- _WHAT IS REQUIRED_
Go to the line that includes "Open the Type dropdown showing Story" and retype it, then every line after it to the end of the data, adding nothing.

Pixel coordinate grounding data
▼
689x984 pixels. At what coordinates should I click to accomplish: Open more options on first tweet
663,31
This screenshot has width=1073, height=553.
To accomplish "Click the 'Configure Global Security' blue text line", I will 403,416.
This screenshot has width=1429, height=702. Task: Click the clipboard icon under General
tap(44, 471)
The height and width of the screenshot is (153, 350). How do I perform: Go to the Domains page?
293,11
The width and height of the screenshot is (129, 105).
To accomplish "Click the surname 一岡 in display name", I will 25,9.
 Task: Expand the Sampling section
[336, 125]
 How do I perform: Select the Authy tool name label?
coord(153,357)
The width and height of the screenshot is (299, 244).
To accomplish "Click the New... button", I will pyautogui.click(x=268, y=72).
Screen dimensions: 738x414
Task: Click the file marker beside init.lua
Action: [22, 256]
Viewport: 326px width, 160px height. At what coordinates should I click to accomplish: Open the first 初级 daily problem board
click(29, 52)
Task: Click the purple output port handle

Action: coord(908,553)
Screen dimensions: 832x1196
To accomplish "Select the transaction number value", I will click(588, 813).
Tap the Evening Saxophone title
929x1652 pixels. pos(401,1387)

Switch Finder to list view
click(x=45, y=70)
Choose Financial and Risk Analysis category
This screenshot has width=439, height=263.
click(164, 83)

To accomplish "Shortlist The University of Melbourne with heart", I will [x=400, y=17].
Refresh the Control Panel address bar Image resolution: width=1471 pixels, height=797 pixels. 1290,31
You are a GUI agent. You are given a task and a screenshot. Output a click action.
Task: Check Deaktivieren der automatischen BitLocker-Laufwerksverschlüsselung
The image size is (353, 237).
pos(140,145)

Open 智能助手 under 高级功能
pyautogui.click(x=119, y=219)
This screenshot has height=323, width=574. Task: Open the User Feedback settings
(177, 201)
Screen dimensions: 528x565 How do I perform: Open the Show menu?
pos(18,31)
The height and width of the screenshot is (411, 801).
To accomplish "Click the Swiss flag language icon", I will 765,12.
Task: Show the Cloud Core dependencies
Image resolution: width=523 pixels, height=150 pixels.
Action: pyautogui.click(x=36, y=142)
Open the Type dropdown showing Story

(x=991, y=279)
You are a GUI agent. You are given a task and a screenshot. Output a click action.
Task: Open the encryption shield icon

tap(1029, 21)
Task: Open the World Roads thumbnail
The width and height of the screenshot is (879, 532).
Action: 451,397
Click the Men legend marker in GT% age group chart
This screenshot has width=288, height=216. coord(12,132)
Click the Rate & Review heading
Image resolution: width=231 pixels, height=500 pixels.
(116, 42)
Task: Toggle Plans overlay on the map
▲
- _WRITTEN SOLUTION_
Open the Type dropdown showing Story

(x=991, y=279)
You are a GUI agent. You are given a task and a screenshot. Output a click action.
Task: Open the encryption shield icon

tap(1029, 21)
Task: Open the World Roads thumbnail
The width and height of the screenshot is (879, 532).
Action: 451,397
Click the Men legend marker in GT% age group chart
This screenshot has width=288, height=216. coord(12,132)
Click the Rate & Review heading
Image resolution: width=231 pixels, height=500 pixels.
(116, 42)
Task: Toggle Plans overlay on the map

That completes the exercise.